In order to do that we must find a unity of methods, and so we have to turn to that "not" overall, or highest human capacity, but to a kind of clearing house between all of the faculties we have been talking about: art, science, religion, and we can include politics. There is a small clearing house between them which is called philosophy. It is very small, because it is based on man's freedom, and man's freedom is unfortunately, very small, but it is there and it is the most important pre-condition of its existence. To turn to philosophy proper is not to turn to any single metaphysics of science or religion. The true philosopher has one obligation, and true philosophers are very rare. He has to forfeit every right to claim that he knows an absolute. The scientist perhaps can do that, because he substitutes hypothesis for absolute principles, and if it does not give him the results he needs then he can change it. But an absolute metaphysical assumption is a different thing, except perhaps in art, where metaphysical assumptions are beautiful,  and there is only one remedy that can cure people of such generalizations and assumptions; a strict and critical philosophy by which we can de-mask those who dream that they know when they do not know.

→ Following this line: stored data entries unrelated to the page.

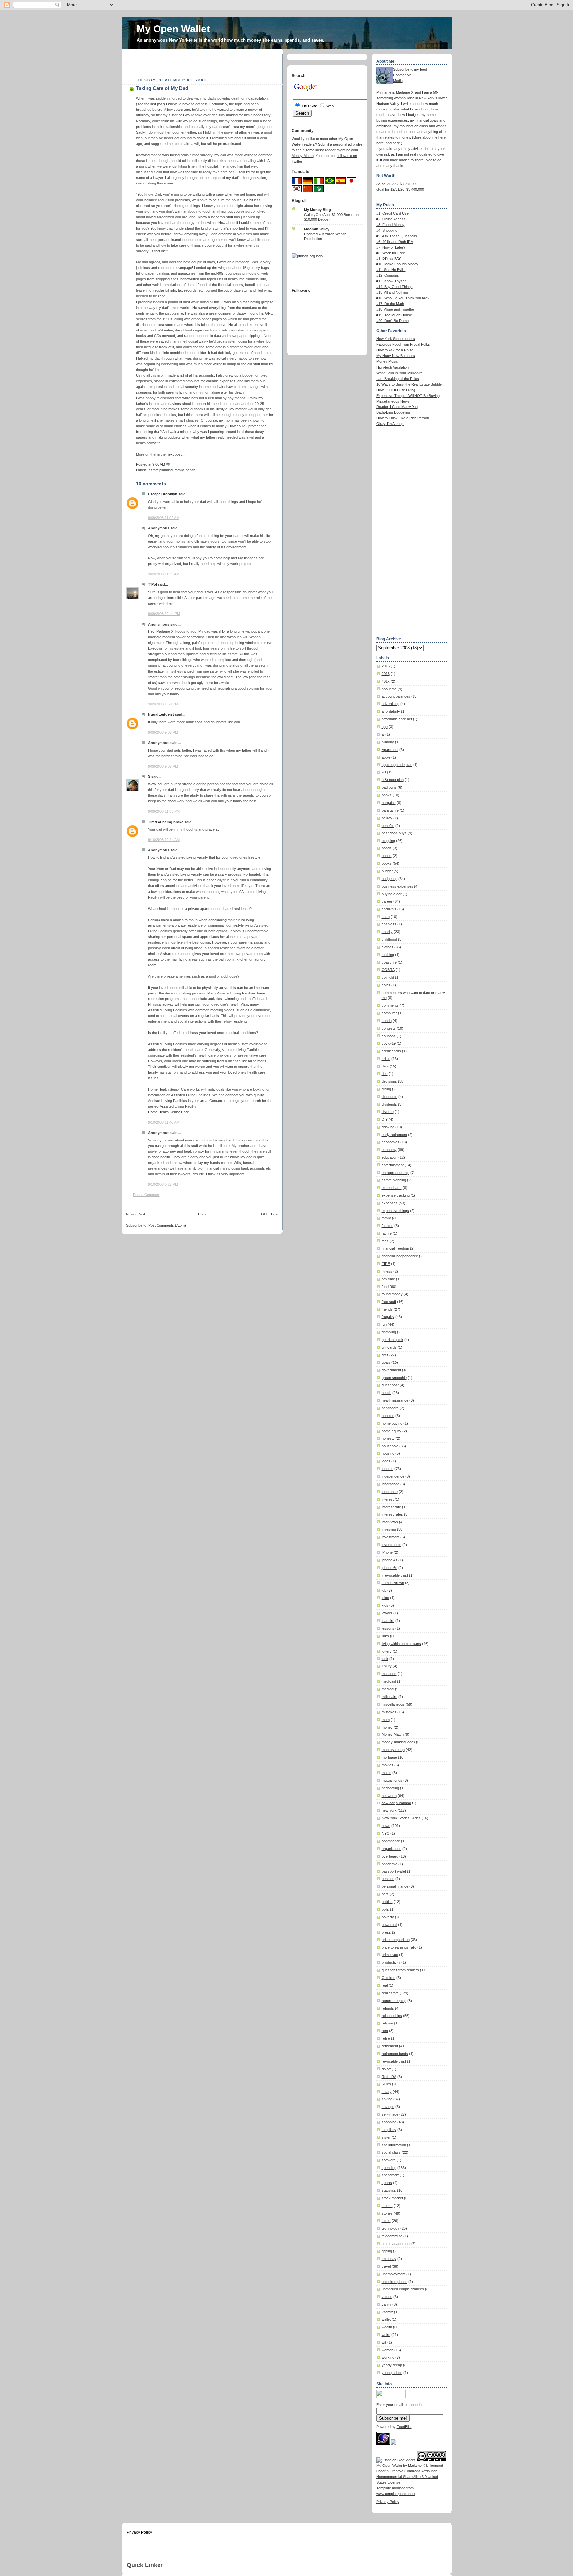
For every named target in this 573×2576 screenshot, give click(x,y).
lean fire (388, 1621)
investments (391, 1545)
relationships (392, 2016)
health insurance (395, 1400)
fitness (387, 1271)
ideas (386, 1461)
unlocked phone (394, 2282)
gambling (389, 1332)
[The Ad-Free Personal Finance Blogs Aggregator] (307, 256)
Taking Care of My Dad (162, 88)
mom (386, 1720)
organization (391, 1849)
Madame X (404, 92)
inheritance (390, 1484)
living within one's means (401, 1644)
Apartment (390, 750)
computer (389, 1013)
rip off (386, 2069)
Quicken (388, 1978)
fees (385, 1241)
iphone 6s (389, 1568)
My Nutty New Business (395, 356)
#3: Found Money (390, 225)
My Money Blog (317, 210)
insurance (390, 1492)
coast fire (389, 962)
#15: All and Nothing (392, 292)
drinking (388, 1127)
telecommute (392, 2236)
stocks (387, 2206)
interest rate (391, 1507)
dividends (389, 1104)
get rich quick (392, 1340)
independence (393, 1476)
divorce (388, 1112)
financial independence (400, 1256)
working (388, 2357)
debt (385, 1066)
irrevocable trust (395, 1575)
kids (385, 1605)
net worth (389, 1796)
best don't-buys (394, 833)
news (386, 1826)
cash (386, 917)
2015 (386, 666)
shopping (389, 2122)
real (385, 1985)
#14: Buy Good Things (394, 287)
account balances (396, 696)
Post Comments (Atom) (167, 1225)
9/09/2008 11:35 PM (164, 811)
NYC (385, 1833)
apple (386, 757)
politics (387, 1902)
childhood (389, 939)
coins (386, 985)
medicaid (389, 1681)
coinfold (388, 977)
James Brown (393, 1583)
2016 (386, 674)
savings (388, 2107)
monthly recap (393, 1750)
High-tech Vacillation (392, 367)
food (385, 1286)
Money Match (393, 1734)
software (389, 2160)
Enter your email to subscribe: (400, 2405)
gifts (385, 1355)
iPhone (387, 1552)
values (387, 2297)
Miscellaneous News (393, 401)
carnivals (389, 909)
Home (203, 1214)
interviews (390, 1522)
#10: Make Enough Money (397, 264)
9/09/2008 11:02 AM (163, 518)
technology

So lastly we turn to Socrates.  In the development of the philosophy of the west during different historical periods different men have been called "the philosopher". Some called Plato "the philosopher." During the middle ages Thomas Aquinas called Aristotle "the philosopher", and later* (Hegel was known as "the philosopher").

I have taken Socrates as "the philosopher". There is no one in agreement with me any longer, except one man, and that is Plato. Plato also thought Socrates was "the philosopher" and by that he meant the model of a philosopher, and I can trust Plato here. He was still cleverer than we are, although I heard that Dewey before he died said that he had been cleverer than Plato. No one is cleverer than Plato. Plato is one of the most astonishing minds that ever appeared on earth, He is like Shakespeare, like Homer, he is inexhaustible. He is almost a monster, and I mean a beautiful monster. He has scientific gifts, poetic gifts, philosophic gifts, and metaphysical gifts. He was all of these in one man, and we learn about Socrates from him, because he is the only man that really has knowledge of him. Socrates was very different from Plato. He did not have such a rich mind. He could not do everything, but only one thing, and that was to turn away from every kind of occupation except one, and stay in the City, to inquire into human beings and into himself. From him stems pure philosophy, according to the inscription on the temple of Delphi, "know thyself."  It is this that is the occupation of philosophy, which also tries to answer the question why, and what for, the theological question, which no one but true philosophers can try to answer, and no other method can explain.